A chauffeur prepares to drive her car in Riyadh in June. More than a dozen Saudi activists who fought for her right to take the wheel were arrested in May, shortly before the decades-long ban on females driving in the kingdom was lifted. Photo: AFP
A chauffeur prepares to drive her car in Riyadh in June. More than a dozen Saudi activists who fought for her right to take the wheel were arrested in May, shortly before the decades-long ban on females driving in the kingdom was lifted. Photo: AFP

Reports that detained activists, including women, faced molestation and torture during interrogation in Saudi Arabia are “baseless,” Riyadh officials claimed Friday.

The government said in a statement that it “strongly denies” the accusations, which are “simply wrong.”

It added, “These recent reports by Amnesty International and Human Rights Watch are baseless.”

The activists, held since May in Dhahban prison on the Red Sea coast, have faced repeated electrocution and flogging, rendering some of the women unable to stand or walk, Amnesty International said on Tuesday, citing three separate testimonies.

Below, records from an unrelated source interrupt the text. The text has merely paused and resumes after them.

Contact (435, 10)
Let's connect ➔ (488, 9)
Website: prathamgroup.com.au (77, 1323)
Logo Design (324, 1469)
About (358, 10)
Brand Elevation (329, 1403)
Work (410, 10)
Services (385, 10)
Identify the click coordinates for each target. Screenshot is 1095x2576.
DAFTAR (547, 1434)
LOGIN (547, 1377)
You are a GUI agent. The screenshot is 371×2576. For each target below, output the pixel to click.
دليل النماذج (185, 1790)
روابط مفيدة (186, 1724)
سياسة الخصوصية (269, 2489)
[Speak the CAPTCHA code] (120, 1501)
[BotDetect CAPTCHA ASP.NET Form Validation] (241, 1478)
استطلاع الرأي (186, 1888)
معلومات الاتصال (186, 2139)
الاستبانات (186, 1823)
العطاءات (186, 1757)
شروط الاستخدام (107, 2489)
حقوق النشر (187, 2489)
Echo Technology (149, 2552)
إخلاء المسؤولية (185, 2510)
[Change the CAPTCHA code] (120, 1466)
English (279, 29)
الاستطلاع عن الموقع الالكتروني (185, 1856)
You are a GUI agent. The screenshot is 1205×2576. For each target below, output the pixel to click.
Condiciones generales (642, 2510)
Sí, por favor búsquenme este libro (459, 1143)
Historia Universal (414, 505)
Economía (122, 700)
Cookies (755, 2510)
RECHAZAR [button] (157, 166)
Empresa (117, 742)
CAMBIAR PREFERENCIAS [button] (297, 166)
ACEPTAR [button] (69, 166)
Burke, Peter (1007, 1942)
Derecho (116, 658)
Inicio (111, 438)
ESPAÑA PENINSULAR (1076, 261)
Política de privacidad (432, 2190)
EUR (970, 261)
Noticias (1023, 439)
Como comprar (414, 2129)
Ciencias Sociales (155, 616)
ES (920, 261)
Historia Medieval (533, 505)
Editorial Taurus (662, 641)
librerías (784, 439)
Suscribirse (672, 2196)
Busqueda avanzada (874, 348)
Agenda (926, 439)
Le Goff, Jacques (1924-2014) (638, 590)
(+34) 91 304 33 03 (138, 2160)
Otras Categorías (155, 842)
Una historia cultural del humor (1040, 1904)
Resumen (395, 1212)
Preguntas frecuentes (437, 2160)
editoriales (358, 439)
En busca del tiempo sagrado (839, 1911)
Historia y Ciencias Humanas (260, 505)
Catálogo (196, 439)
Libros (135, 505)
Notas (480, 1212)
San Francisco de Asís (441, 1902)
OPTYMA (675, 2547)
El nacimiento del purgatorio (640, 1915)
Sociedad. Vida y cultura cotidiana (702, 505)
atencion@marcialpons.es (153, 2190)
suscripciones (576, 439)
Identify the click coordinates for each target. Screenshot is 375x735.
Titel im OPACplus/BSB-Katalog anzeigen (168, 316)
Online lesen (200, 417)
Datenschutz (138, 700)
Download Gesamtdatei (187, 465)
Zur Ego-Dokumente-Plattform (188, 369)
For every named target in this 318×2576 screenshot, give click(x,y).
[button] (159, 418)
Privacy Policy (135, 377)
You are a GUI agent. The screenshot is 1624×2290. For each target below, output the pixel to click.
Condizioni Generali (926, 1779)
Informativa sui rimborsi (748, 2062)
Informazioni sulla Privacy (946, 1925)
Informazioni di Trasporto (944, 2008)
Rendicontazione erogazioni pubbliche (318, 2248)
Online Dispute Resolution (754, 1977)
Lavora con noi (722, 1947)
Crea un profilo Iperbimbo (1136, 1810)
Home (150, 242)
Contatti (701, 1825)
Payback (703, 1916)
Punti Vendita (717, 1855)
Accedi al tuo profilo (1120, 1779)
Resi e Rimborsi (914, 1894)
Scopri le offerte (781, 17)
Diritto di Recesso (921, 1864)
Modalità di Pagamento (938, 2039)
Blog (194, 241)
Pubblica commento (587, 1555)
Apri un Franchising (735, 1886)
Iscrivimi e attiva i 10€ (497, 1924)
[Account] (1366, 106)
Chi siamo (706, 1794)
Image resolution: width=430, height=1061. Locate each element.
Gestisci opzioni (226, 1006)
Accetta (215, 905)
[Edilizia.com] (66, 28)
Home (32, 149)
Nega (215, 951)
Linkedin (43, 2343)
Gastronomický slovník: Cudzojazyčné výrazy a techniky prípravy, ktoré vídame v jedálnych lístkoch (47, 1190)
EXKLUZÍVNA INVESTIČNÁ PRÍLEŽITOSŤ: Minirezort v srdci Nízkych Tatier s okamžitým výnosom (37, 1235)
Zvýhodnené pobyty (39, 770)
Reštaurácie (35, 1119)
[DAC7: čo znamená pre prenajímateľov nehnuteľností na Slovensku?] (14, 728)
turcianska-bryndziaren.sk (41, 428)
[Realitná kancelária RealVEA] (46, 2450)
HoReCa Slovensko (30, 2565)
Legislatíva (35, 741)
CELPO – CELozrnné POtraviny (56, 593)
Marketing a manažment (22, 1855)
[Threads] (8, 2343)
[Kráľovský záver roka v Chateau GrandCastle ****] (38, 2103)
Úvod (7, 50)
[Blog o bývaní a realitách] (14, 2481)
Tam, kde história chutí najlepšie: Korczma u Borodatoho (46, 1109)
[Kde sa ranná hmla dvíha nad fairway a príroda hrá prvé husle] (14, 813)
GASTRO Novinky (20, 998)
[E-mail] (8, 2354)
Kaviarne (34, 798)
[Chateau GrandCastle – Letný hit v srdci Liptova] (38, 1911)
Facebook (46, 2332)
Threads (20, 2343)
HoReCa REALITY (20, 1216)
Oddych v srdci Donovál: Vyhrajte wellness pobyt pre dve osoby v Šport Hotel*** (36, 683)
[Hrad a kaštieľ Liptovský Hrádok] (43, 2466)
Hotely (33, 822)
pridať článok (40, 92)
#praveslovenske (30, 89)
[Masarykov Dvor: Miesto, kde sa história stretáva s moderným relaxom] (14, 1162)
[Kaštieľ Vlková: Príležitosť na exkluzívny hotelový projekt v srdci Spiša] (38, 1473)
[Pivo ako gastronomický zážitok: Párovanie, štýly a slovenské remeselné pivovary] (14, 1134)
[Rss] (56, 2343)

At least one activist was made to hang from a ceiling, Amnesty added.

In addition to the torture, at least three women activists also endured “forcible kissing and hugging,” Human Rights Watch said in a separate statement also on Tuesday.

The reports came as Saudi Arabia faces intense global criticism over the killing of insider-turned-critic Jamal Khashoggi in its Istanbul consulate on October 2.

More than a dozen activists were arrested in May – just before the historic lifting of a decades-long ban on women driving vehicles the following month.

Many of the women were accused of undermining national security and aiding what the regime calls enemies of the state. Some were later released.